▶ **Problem to work on**: Rewrite the records starting with the line containing "Open the View" and going on through the end of the records, changing "Creator" to "Library" and keeping everything else the same.

▶ **Information given**:
↓↓↓
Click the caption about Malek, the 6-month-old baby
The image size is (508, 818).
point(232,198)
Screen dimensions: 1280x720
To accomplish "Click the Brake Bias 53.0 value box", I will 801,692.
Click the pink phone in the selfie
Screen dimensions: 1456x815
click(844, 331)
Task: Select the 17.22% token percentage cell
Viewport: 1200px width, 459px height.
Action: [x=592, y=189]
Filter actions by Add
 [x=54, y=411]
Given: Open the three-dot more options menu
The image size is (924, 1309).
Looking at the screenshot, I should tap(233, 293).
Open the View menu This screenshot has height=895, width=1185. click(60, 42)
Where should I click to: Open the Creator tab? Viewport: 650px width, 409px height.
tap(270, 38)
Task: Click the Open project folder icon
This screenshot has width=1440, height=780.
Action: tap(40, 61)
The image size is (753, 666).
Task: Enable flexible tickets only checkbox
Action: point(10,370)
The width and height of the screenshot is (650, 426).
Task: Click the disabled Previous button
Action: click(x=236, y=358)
↑↑↑
▶ **Expected answer**:
Open the View menu This screenshot has height=895, width=1185. click(60, 42)
Where should I click to: Open the Library tab? Viewport: 650px width, 409px height.
tap(270, 38)
Task: Click the Open project folder icon
This screenshot has width=1440, height=780.
Action: tap(40, 61)
The image size is (753, 666).
Task: Enable flexible tickets only checkbox
Action: point(10,370)
The width and height of the screenshot is (650, 426).
Task: Click the disabled Previous button
Action: click(x=236, y=358)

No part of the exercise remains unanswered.